The deleterious impacts of forums, IRC, and possibly blogging on writing/thinking style.

The right honorable gentlemen is indebted to his memory for his jokes and his imagination for his facts.
~Richard Brinsley Sheridan

I’ve noticed …

I think the quality and clarity of my writing has been on a steady decline lately. Particularly when it counts — classwork. I got my first paper back in phil 303 (a couple weeks ago, I’ve been sort of mulling it over since then), and it confirmed what I suspected. I used to write “well-written, well-structured and thoughtful” papers. Now I write things deserving of feedback like “This paper isn’t well-written or well structured, but the idea at its center is imaginative and interesting”.

Got me a B+. Which is ok … but the feedback on style is what I find more interesting than the actual grade.

As my gotwoot forum post count climbs (it’s over 1000 now), and as I spend more of my intellectually-engaged downtime either on irc or on forums (as opposed to disengaged time playing games), I’m finding it harder to construct complex and meaningful arguments … particularly arguments that span the course of a couple of pages.

So why is this? There’s been a lot of changes in my lifestyle in the last four of five years. I started fansubbing in mid 2002, doing qc. By 2003, I was doing what amounted to editing and qc work, and that kept up (and kept drifting toward more pure editing) until into like august 2005 (I parted ways with AonE at the end of 2004, and did Futakop Alternative with AnY starting in around march of 2005, ending in probably july or august I guess).
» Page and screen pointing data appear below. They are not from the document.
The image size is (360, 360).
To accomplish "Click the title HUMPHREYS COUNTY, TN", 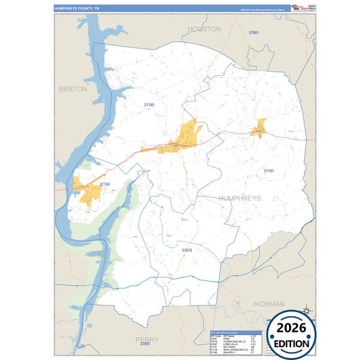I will click(76, 8).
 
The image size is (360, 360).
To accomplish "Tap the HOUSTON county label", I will click(204, 29).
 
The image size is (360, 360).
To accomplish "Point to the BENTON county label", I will click(73, 88).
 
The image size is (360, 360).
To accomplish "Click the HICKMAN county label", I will click(269, 305).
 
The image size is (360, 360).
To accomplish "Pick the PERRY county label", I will click(147, 339).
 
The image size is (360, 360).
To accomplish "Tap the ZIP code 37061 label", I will click(254, 32).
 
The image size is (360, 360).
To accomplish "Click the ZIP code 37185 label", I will click(149, 105).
More than that, I’ve spent a lot of time on irc the last four years, and a lot of time on various forums (mainly gotwoot and animesuki). And not a lot of time reading intellectually stimulating well-written stuff in general.

What is it about forums and irc that are so detrimental to my writing style? On the basic level, I think it’s the pacing. Good, clear and precise thinking happens when you give it the time and focus to do it. A clear argument has to have time to solidify, and then be trimmed back to the bare minimum, and be recast as that, and solidify again. It’s not something that you can just spew out on a whim and expect to fly. But on real-time or nearly real-time media (irc and forums, respectively), you don’t really have that time to pace yourself and write clear, thoughtful arguments. Forum threads move too fast, someone else replies with a short, skeletal response that’s roughly equivalent to your own more fleshy reply.
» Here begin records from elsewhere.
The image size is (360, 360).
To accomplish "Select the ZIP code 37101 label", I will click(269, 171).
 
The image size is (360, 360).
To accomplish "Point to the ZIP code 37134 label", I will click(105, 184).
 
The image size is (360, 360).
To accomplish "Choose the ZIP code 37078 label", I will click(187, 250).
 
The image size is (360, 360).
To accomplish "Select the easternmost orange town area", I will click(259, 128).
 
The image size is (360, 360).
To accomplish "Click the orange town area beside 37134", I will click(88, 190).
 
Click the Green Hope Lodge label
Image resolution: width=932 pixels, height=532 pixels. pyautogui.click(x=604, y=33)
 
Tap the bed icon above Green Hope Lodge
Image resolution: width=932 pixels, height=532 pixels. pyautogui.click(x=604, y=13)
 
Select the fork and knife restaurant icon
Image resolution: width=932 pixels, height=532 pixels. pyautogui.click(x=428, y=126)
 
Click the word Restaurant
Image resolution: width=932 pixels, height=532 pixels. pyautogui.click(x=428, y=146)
So I guess I’m being influenced by forum/irc culture, learning to toss up vapors and skeletons instead of structurally sound arguments. When in Rome, or something like that?

But I don’t think that’s the sole source of my problem. Rather, it’s a co-conspirator. And that’s where the quotation above comes in.

See, I’m no genius writer. I have no truly distinct personal style in the sense that the people I regard as great modern authors do. Rather, I borrow my style.

Back in high school, and into my earlier years in college, I did a lot of reading, and a lot of writing. Most of the reading I did was fiction, and a lot of that was very well-written. Like I said, stuff like Orwell, Rand, Updike, Pratchett … all these different styles that I absorbed and modeled my own writing after. Every author I read shaped my writing a bit, and I read a LOT. I probably read a major work of fiction a week in those days.

That’s where the other lifestyle change lies, and the other conspirator in the decline of my writing. I’ve replaced my old books with the internet, opting for short saucy news and tech articles over the worthwhile time investment in good fiction. Even the books I pick up these days are all nonfiction stuff … and no matter how well you write about science or information security or psychology or philosophy, it’s still downright boring when compared to the most vapid works of fiction.

That’s where the genius of an Orwell or a Rand or a Wells lies … they’re able to make these great pieces of fiction that revolve around science or philosophy or psychology — that are still intellectually engaging on more than just the candy level of fantasy and romance — but are also manage to be as delicious to consume as those are.

I feel like there’s a huge absence of well-written fiction in my life right now. I try to fill the gap with the narratives of rpgs, with the endless tech articles, with anime, but it’s just not the same. And it’s the other side that’s totally ruining my writing style …

After all, if you’ve got to copy someone, it’s better to copy someone great than some random nooblet on a web forum, right?

One Response to “The deleterious impacts of forums, IRC, and possibly blogging on writing/thinking style.”

  1. Joel Says:

    Great, now I’ve got to live in fear that the Internet is making me stupid. I also substituted “real” reading for Internet reading, and find it hard to go back. I don’t even know what the point of this post is… I’m formulating it as I go. I guess therein lies the problem.